Before last season, if you had told Commodore fans that their team would be 4-6 – with losses to Kentucky and Missouri – going into the final two games against Ole Miss and Tennessee, they’d have assumed the offseason would about what the program might be able to do to get back into the bowl picture.
Instead, the O actually worked, rolling by the Rebels and Vols with a real, live passing attack, and boom – Vandy got to go for the swag bag.
Nevermind the NC State applied a 41-17 atomic wedgie in the Independence Bowl – the Commodores showed what could happen if and when the program was able to crank up a little bit of offensive production.
So you think it’s insane that Vandy maybe, probably, could be in the hunt for the SEC East title at some point? Yeah, it’s far-fetched, but if Kentucky could go into November last year with the East title still in play with just two SEC games to go, why not Vanderbilt?
The defense is always going to be just good enough to survive. Star LB Zach Cunningham might be gone, but seven starters return to the D led by a great-looking secondary.
There needs to be more of a pass rush, and the linebacking corps could use some help, but there’s enough experience to expect to at least tread water compared to last season.
The special teams – at least the kicking game – should be great. PK Tommy Openshaw is steady, and P Sam Loy averaged almost 42 yards per kick.
And that leaves it up to the offense to do its job.
Vanderbilt all-time leading rusher Ralph Webb is back, along with ten-touchdown blaster Khari Blasingame to provide a dangerous 1-2 punch to take the heat off everyone else.
All of the receivers are back, two-year veteran QB Kyle Shurmur returns, and three starters are back up front. Nine starters are back in all to an offense that finished 110th in the nation, but cranked out 400 yards or more in each of its last three regular season games.

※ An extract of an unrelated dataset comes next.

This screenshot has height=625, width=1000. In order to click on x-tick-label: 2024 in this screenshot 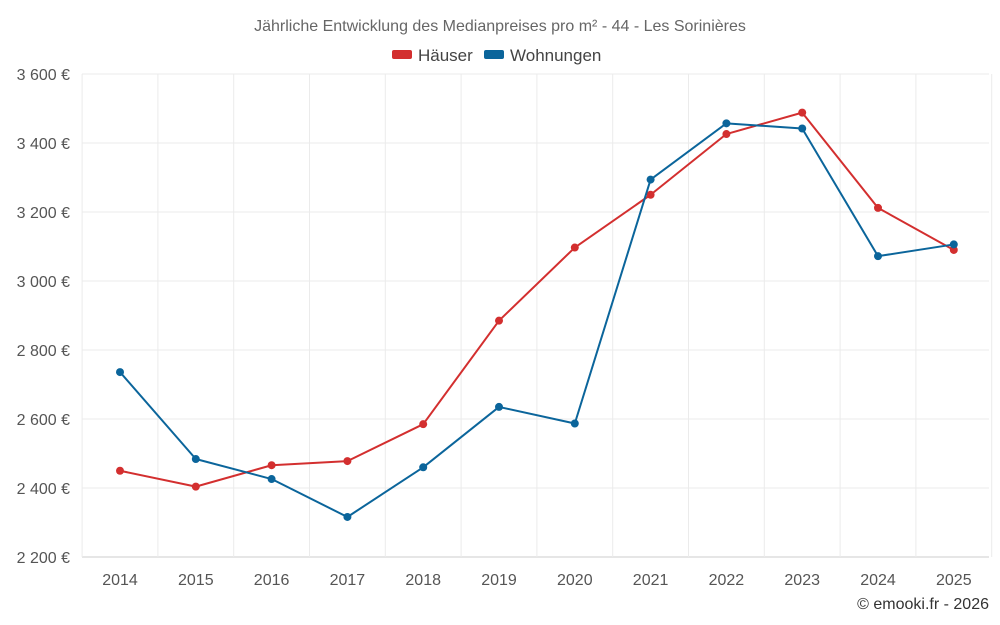, I will do `click(878, 580)`.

It showed Vandy fans a little glimmer of hope that if everything else breaks right, the Commodores can finally stop being seen as a yearly SEC East also-ran.
It’s not all that long ago since the program was coming off of back-to-back 9-4 seasons in 2012 and 2013. After improving in each of the first three seasons under head coach Derek Mason, it’s possible the program is on track to get back to the level it showed under James Franklin.
But those two teams had dangerous offenses. And this one could, too.
If it does, all of a sudden, Vanderbilt could finally be a player.